--- DOCUMENT EXTRACT ---

CHAPTER 5 Analyzing your data

Tokenization
As you may recall from earlier in the chapter, tokenization is taking a string of text
and breaking it into smaller chunks called tokens. Just as Elasticsearch includes analyzers out of the box, it also includes a number of built-in tokenizers.
STANDARD TOKENIZER

The standard tokenizer is a grammar-based tokenizer that’s good for most European
languages; it also handles segmenting Unicode text but with a default max token
length of 255. It also removes punctuation like commas and periods:
% curl -XPOST 'localhost:9200/_analyze?tokenizer=standard' -d 'I have,
potatoes.'

The tokens are I, have, and potatoes.
KEYWORD

Keyword is a simple tokenizer that takes the entire text and provides it as a single token
to the token filters. This can be useful when you only want to apply token filters without doing any kind of tokenization:
% curl -XPOST 'localhost:9200/_analyze?tokenizer=keyword' -d 'Hi, there.'

The tokens are Hi and there.

--- DATA SECTION ---

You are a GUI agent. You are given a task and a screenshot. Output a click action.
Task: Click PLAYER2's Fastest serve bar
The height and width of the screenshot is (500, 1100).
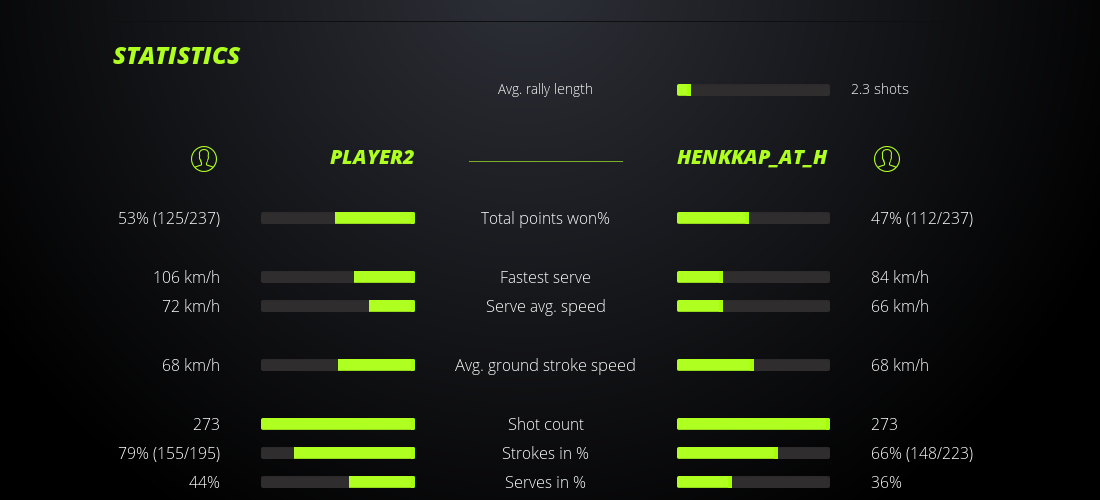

---

WHAT IS ASKED:
• A. In the tokenization excerpt, what default maximum token length does the standard tokenizer use?
• B. Pick up the excerpt on Elasticsearch tokenizers after its final sentence and keep writing in the same style.

ANSWER LIST:
• A. 255

• B.
LETTER

The letter tokenizer takes the text and divides it into tokens at things that are not letters. For example, with the sentence “Hi, there.” the tokens would be Hi and there
because the comma, space, and period are all nonletters:
% curl -XPOST 'localhost:9200/_analyze?tokenizer=letter' -d 'Hi, there.'

The tokens are Hi and there.
LOWERCASE

The lowercase tokenizer combines both the regular letter tokenizer’s action as well as
the action of the lowercase token filter (which, as you can imagine, lowercases the
entire token). The main reason to do this with a single tokenizer is that you gain better performance by doing both at once:
% curl -XPOST 'localhost:9200/_analyze?tokenizer=letter' -d 'Hi, there.'

The tokens are hi and there.
WHITESPACE

The whitespace tokenizer separates tokens by whitespace: space, tab, line break, and so
on. Note that this tokenizer doesn’t remove any kind of punctuation, so tokenizing
the text “Hi, there.” results in two tokens: Hi and there:
% curl -XPOST 'localhost:9200/_analyze?tokenizer=whitespace' -d 'Hi, there.'

The tokens are Hi and there.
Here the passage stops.